──────── Source passage

I was just as well I did have a reason. On the beach – well, the landing place which was a small patch of sand between the rocks, hardly wider than the dinghy so that you had to scoot in, fold the oars and hop over the bow in one smooth movement – stood the King of Petit Becaye Bay.
Since, as I said, it isn’t much of a bay, it doesn’t have much of a king. But Robert Mitchell put it like this: “This our bay. What you doin’ here, man? We need to know who comin’ in our bay. You got permission comin’ in here? Anchorin’ an all?”
The effect was rather spoiled by the four henchmen standing behind him, who were all grinning, rolling their eyes, shaking their heads and sending out vibes which said only too clearly that everything was cool. Robert was just doing his thing. Let him have his fun.
Better still, I decided, was to show some genuine interest in Robert and his fish farm. Besides, I really was interested – and before you could say: “I have a cruising permit issued by the Grenadian Immigration Department,” he was telling me all about Sea Moss.
That’s what they were growing here on strings attached to all their plastic bottles – what the health food trade knows as Irish Moss. I’ve looked it up. It’s a superfood. It is claimed to be good for everything from cholesterol to the immune system to a healthy gut.
Meanwhile, I had to get to the shop. I would never find my way back in the dark.

────────────────
──────── Data segment

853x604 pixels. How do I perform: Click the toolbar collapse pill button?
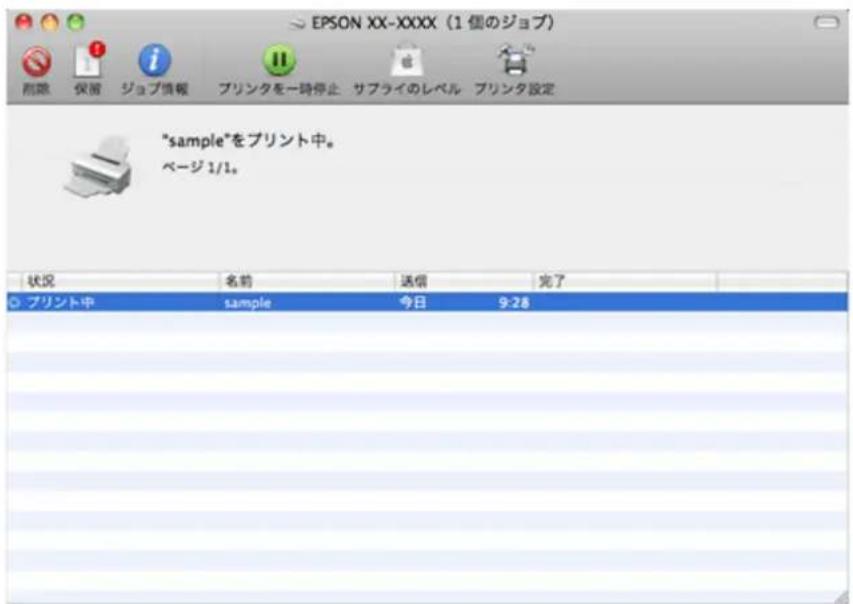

────────────────

*Directions:*
A - Write out the stretch of the Petit Becaye Bay passage from "Better still, I" through "about Sea Moss.".
B - In the Petit Becaye Bay passage, what name does the health food trade use for Sea Moss?
C - Carry on the Petit Becaye Bay passage, starting after its final sentence.

*Results of the exercise:*
A -
Better still, I decided, was to show some genuine interest in Robert and his fish farm. Besides, I really was interested – and before you could say: “I have a cruising permit issued by the Grenadian Immigration Department,” he was telling me all about Sea Moss.

B - Irish Moss.

C -
Actually, I couldn’t find my way there in the daylight and ended up being invited to take a shortcut through a garden – and then the neighbour’s garden. I did get the bread, but forgot the sugar.
More importantly, on the way back, I picked up some Sea Moss.
There was a little man sitting beside the road with a big tub of the stuff. I suppose he was sorting it. I stopped to ask but, honestly couldn’t make head or tail of what he said – so it was just as well that Robert came by with his friends to do the sales pitch.
I should cook it and put it in a blender and mix it with milk. For sure, I should try it. I could mash it up with a fork. I bought what has turned out to be a year’s supply.
Returning to the boat, I did some more research: Apparently, I should be using it as a thickener for milk products, specifically ice cream – although its slimy texture and fishy taste could be off-putting.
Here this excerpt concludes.